Neural networks have emerged as powerful tools across various applications, yet their decision-making process often remains opaque, leading to them being perceived as "black boxes." This opacity raises concerns about their interpretability and reliability, especially in safety-critical scenarios. Network inversion techniques offer a solution by allowing us to peek inside these black boxes, revealing the features and patterns learned by the networks behind their decision-making processes and thereby provide valuable insights into how neural networks arrive at their conclusions, making them more interpretable and trustworthy. This paper presents a simple yet effective approach to network inversion using a carefully conditioned generator that learns the data distribution in the input space of the trained neural network, enabling the reconstruction of inputs that would most likely lead to the desired outputs. To capture the diversity in the input space for a given output, instead of simply revealing the conditioning labels to the generator, we hideously encode the conditioning label information into vectors, further exemplified by heavy dropout in the generation process and minimisation of cosine similarity between the features corresponding to the generated images.
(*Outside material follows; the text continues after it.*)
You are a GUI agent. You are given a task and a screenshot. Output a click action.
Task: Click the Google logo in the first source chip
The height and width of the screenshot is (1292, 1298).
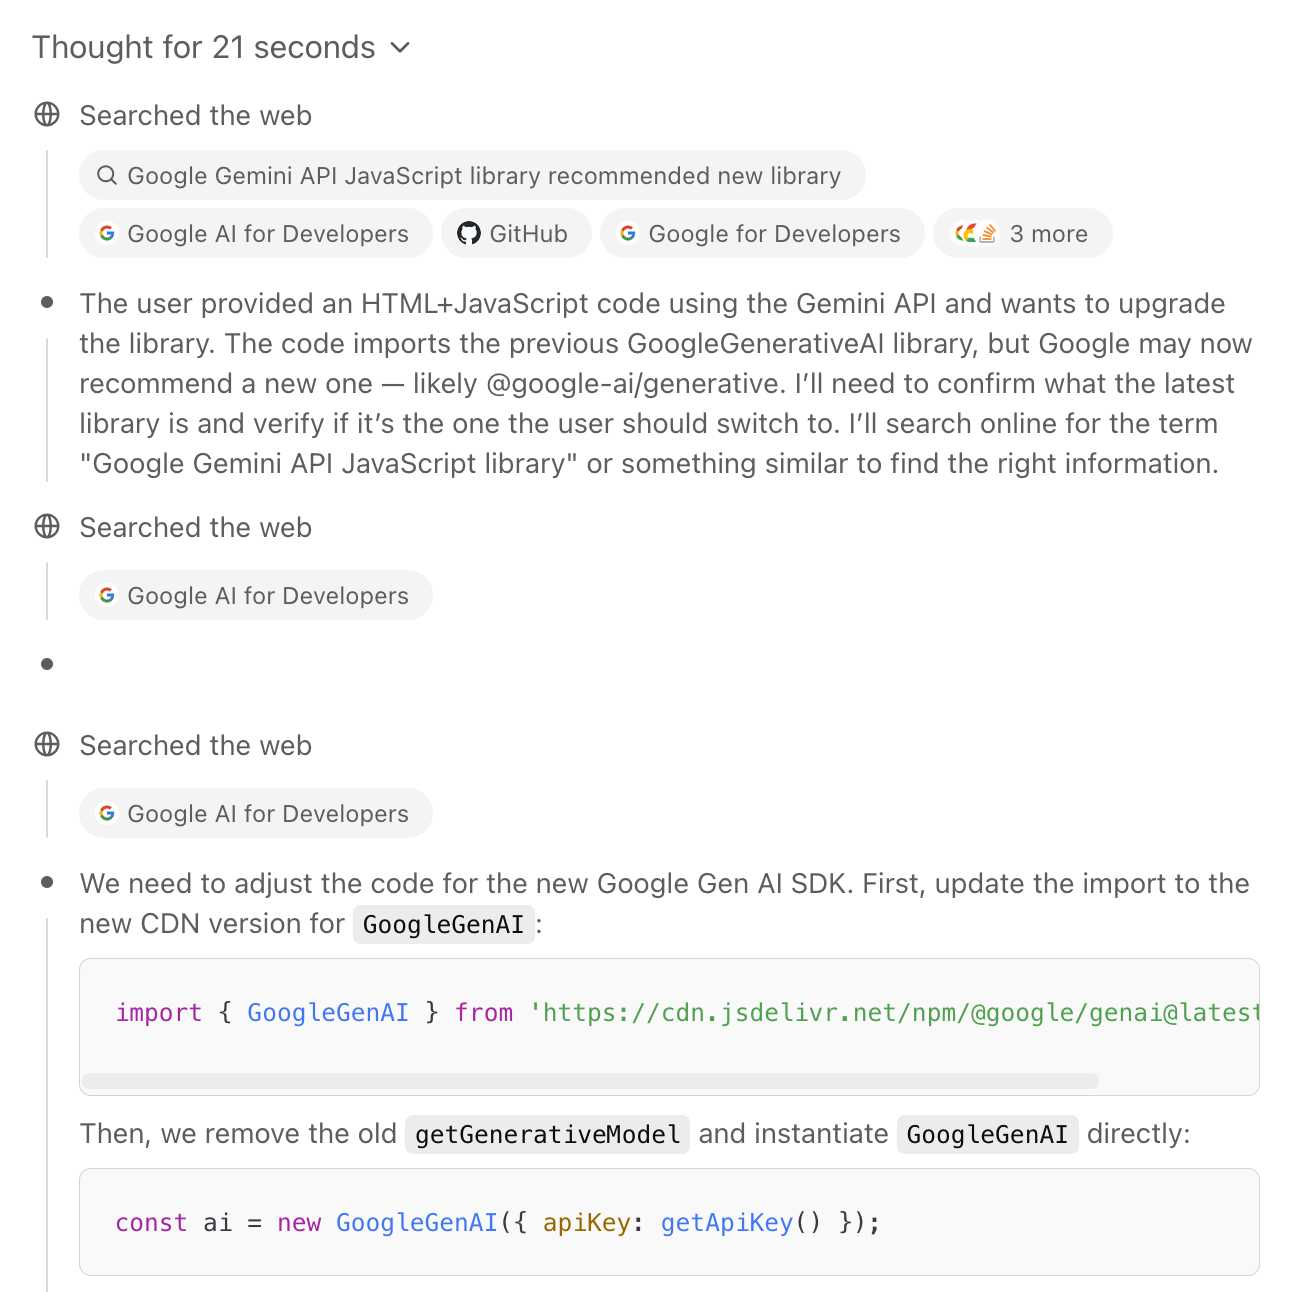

The paper concludes with immediate applications of Network Inversion including in interpretability, explainability and generation of adversarial samples.

翻译：神经网络已成为各种应用中的强大工具，但其决策过程往往不透明，导致它们被视为“黑箱”。这种不透明性引发了对其可解释性和可靠性的担忧，尤其是在安全关键场景中。网络反演技术提供了一种解决方案，使我们能够窥视这些黑箱，揭示网络在决策过程中学习到的特征和模式，从而为理解神经网络如何得出结论提供宝贵见解，使其更具可解释性和可信度。本文提出了一种简单而有效的网络反演方法，使用一个经过精心条件化的生成器来学习训练神经网络输入空间中的数据分布，从而能够重建最可能产生所需输出的输入。为了捕捉给定输出在输入空间中的多样性，我们不是简单地将条件标签暴露给生成器，而是将条件标签信息隐式编码为向量，并通过生成过程中的重度丢弃操作以及最小化生成图像对应特征之间的余弦相似度来进一步体现。本文最后讨论了网络反演的直接应用，包括可解释性、可说明性以及对抗样本的生成。